Re: How to calculate the enzyme Kcat from its Vmax and M.W.

Hi Sam,

It’s nice to hear from a fellow “McGillian” (I’m B.Eng. 2000). You’re so close; k_cat is really just a V_Max expressed in units of turnovers per enzyme molecule per second.

All you need to do here is some unit conversion. 2000 micromoles (of product molecule) is really just a number. It’s 2000 x 10^-6 x Avogadro’s number (6.02 x 10²³). Divide by 60 to convert the min^-1 to sec^-1. Now you just need to convert the mg in the denominator to the number of enzyme molecules in one mg. 60 kDa is 60,000 g/mol, or 1/60,000 mol/g, or 1/60,000,000 mol/mg.

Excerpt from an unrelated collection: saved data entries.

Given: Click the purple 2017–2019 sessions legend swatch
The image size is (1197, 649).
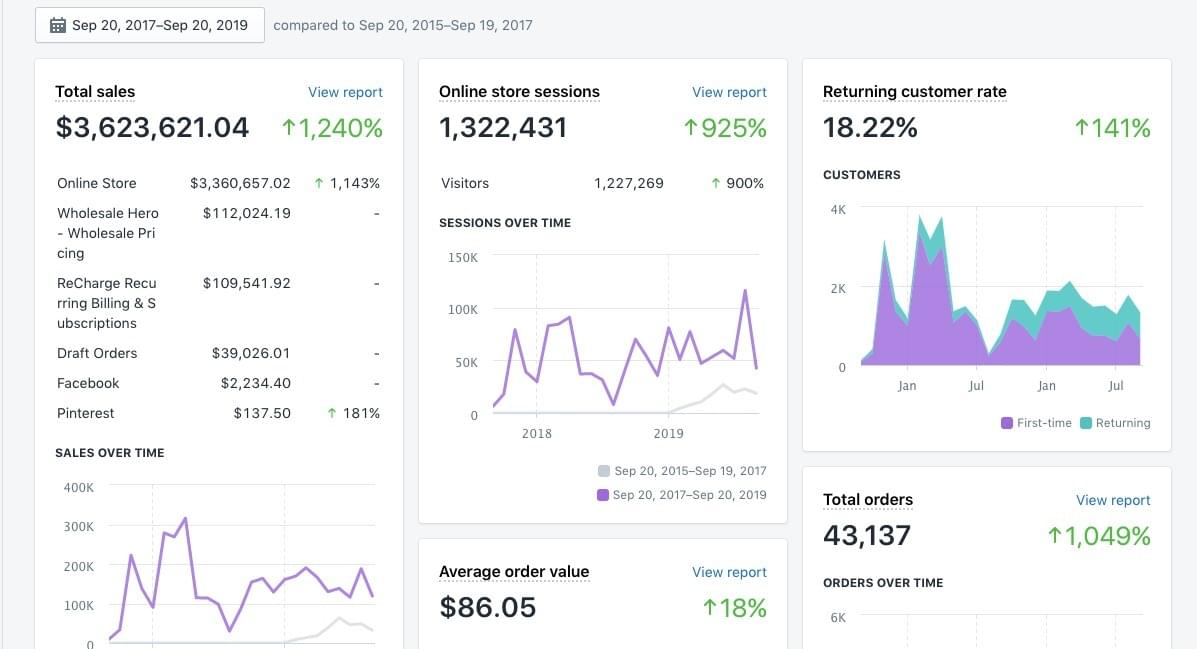Looking at the screenshot, I should pos(603,495).
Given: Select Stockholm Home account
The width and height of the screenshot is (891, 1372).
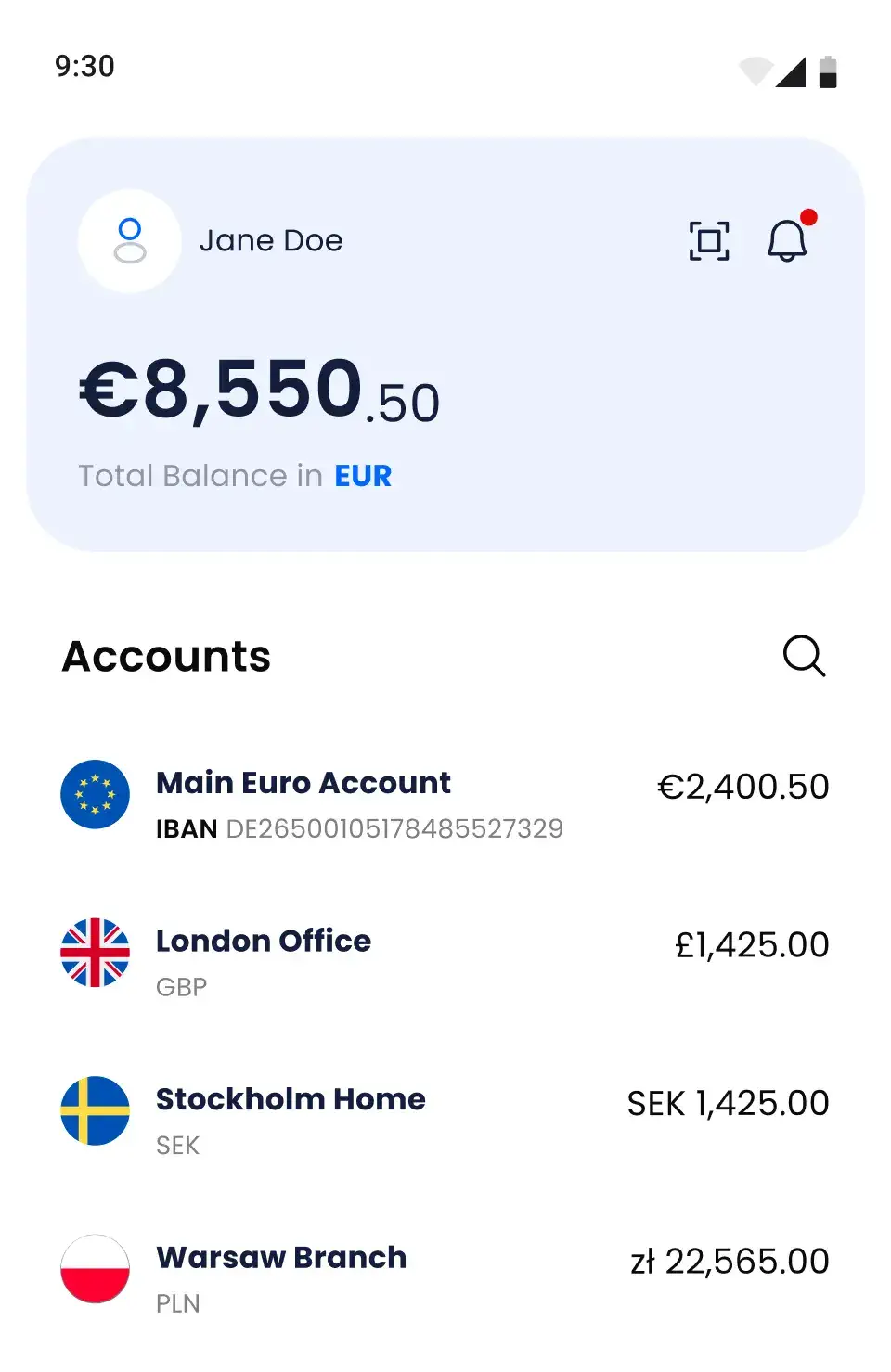Looking at the screenshot, I should pyautogui.click(x=291, y=1099).
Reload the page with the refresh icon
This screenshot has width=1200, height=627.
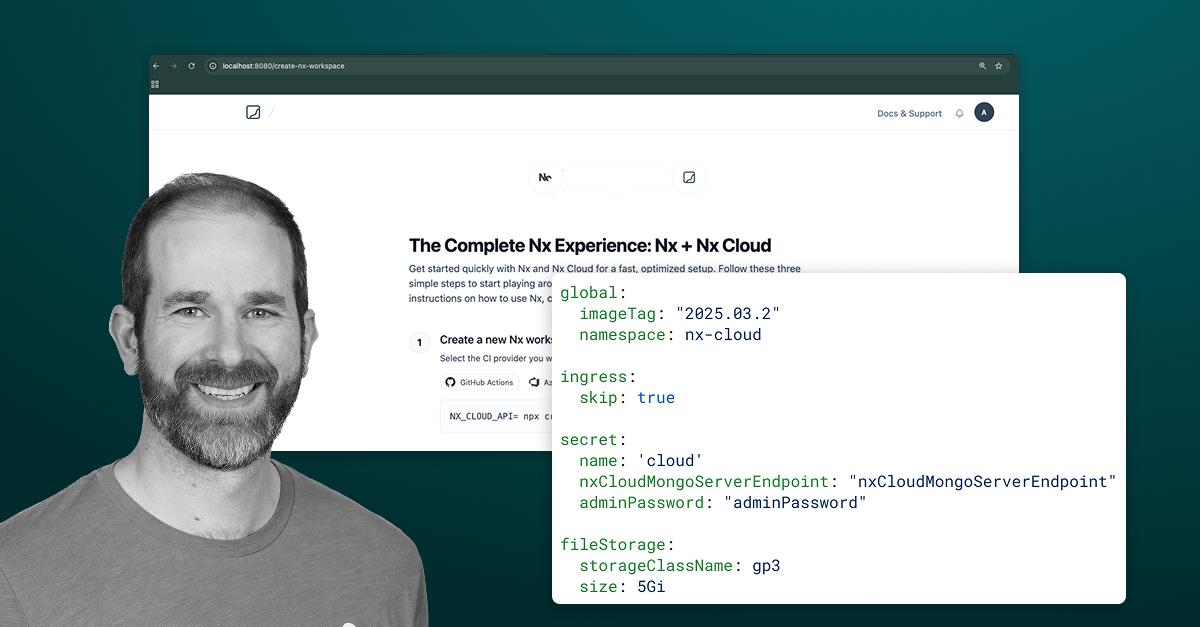[190, 66]
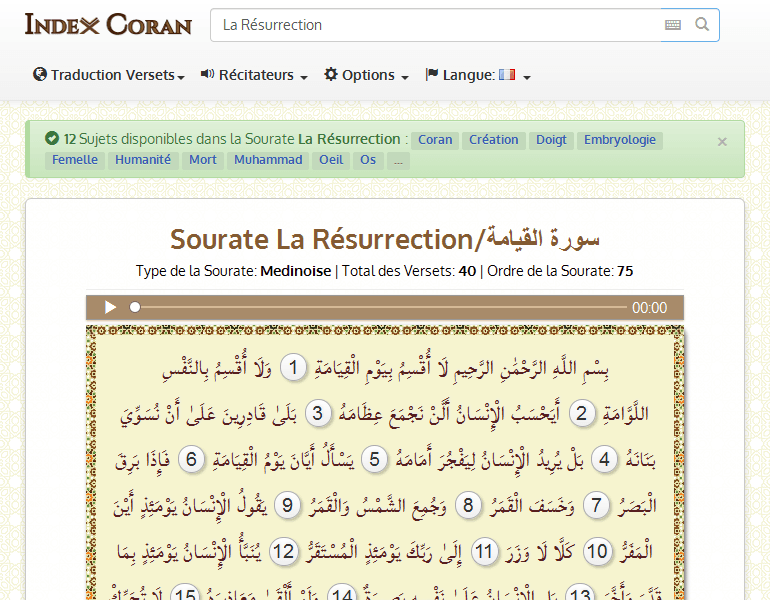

Use Avogadro’s number again to get molecules/mg (1/60,000,000 mol/mg x 6.02 x 10²³ molecules/mol). You’ll see that the two instances of Avogadro’s numbers cancel, and that your boss’ advice is not quite right. Use your eventual mastery of this conversion to show him/her why.

I don’t want to finish solving this for you. It will be good for you to get comfortable with these calculations by practicing them. Most biochemistry textbooks will have a section on these types of calculations. If you write the units of every quantity next to the numbers as you multiply or divide them, you can follow the unit conversion process and “cancel out” units that appear in both the numerator and denominator. See the excellent tutorial at http://www.youtube.com/watch?v=XKCZn5MLKvk.

Regards,
Alex Tobias